If you need ``drawing_3d``/Mayavi features:

.. code-block:: bash

   conda env create -f environment-mayavi.yml
   conda activate afm-tools-3d

This Conda environment installs ``mayavi``/``vtk``/``pyqt`` plus AFM-tools
dependencies. Use it when you need 3D visualization.

Quick Start
===========

.. code-block:: python

   import numpy as np
   from afm_tools.afm_viz import AFMVisualizer

   # Example image array (replace with real AFM/PFM image data)
   img = np.random.randn(256, 256)

   viz = AFMVisualizer()
   viz.viz(img=img, scan_size={"image_size": 256, "scale_size": 1, "units": "µm"})

IBW Preview Style
=================

The high-level IBW preview keeps the compact AFM/PFM plotting style as the
default: percentile color limits, MAD-based outlier handling, inward colorbar
ticks, small colorbar labels, the unit above the colorbar, and a bottom-right
scale bar with its label offset from the bar.

.. code-block:: python

   from afm_tools.afm_viz import AfmPreviewOptions, load_afm_dataset, render_afm_preview

   dataset = load_afm_dataset("tests/ibw_preview/sample.ibw")
   rendered = render_afm_preview(
       dataset,
       AfmPreviewOptions(selected_channel_indices=[0], show_metric_overlay=True),
   )
   rendered.figure.savefig("sample_preview.png", dpi=180, bbox_inches="tight")

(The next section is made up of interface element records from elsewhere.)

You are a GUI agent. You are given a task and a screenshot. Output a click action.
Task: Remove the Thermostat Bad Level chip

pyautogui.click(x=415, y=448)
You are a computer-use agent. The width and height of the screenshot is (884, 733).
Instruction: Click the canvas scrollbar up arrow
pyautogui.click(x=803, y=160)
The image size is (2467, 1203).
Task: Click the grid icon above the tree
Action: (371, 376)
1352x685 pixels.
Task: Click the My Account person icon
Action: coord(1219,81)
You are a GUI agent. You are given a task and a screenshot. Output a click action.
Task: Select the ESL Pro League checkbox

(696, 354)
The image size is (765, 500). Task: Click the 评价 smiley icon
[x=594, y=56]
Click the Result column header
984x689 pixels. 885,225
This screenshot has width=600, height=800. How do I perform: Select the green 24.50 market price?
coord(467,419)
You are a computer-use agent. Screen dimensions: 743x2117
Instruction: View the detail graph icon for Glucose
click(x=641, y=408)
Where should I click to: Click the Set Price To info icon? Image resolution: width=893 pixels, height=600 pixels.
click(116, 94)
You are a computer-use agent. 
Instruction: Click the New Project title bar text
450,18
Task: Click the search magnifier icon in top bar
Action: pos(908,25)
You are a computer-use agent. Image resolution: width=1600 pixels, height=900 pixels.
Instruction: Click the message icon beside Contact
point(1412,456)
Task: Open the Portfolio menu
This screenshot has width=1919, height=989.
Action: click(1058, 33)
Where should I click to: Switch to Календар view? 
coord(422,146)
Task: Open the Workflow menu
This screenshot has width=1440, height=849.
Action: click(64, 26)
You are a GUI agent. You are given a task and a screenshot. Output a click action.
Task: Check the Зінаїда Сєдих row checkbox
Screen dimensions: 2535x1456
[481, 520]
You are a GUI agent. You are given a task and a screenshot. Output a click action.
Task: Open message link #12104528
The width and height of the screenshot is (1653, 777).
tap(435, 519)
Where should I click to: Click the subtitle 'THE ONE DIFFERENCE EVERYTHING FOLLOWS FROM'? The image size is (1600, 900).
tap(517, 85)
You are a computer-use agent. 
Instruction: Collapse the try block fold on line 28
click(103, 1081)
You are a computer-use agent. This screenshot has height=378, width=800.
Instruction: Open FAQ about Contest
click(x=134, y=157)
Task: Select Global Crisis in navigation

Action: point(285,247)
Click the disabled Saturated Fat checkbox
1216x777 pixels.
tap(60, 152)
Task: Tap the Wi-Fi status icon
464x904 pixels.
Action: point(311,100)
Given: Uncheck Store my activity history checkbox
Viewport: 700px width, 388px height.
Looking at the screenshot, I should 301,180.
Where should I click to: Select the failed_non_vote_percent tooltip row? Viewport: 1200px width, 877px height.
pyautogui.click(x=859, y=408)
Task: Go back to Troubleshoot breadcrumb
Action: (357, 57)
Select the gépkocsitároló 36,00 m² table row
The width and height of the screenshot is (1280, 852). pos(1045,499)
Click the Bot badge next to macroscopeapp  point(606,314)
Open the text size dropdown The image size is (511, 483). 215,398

You can tune the restored defaults without rewriting the plotting function:

.. code-block:: python

   options = AfmPreviewOptions(
       selected_channel_indices=[0],
       colorbar_setting={
           "style": "compact",
           "tick_labelsize": 7,
           "unit_position": "top",
           "scale_image": True,
       },
       scalebar_setting={
           "text_offset": 0.55,
           "text_fontsize": 9,
       },
   )

Use ``colorbar_setting={"style": "matplotlib"}`` for Matplotlib's standard
side-label colorbar. Use ``{"scale_image": False, "tick_unit": True}`` to keep
raw meter-valued image data and scale only the colorbar tick labels, matching
older AFM visualizer behavior.

To generate preview PNGs from the bundled sample IBW file:

.. code-block:: bash

   python tests/ibw_preview/ibw_preview.py
   python tests/ibw_preview/ibw_preview.py --channels all

The images are written to ``tests/ibw_preview/outputs`` by default.

Features
========

- Read and parse AFM-related wave/image formats.
- 2D/3D visualization utilities for AFM/PFM datasets.
- Domain and morphology analysis helpers.
- Video and plotting utilities for time/scan series.

Documentation
=============

Sphinx documentation is provided in the ``docs`` directory.

Build docs locally:

.. code-block:: bash

   pip install -r docs/requirements.txt
   pip install -e .
   sphinx-build -b html docs docs/_build/html

License
=======

This project is licensed under the MIT License. See ``LICENSE.txt``.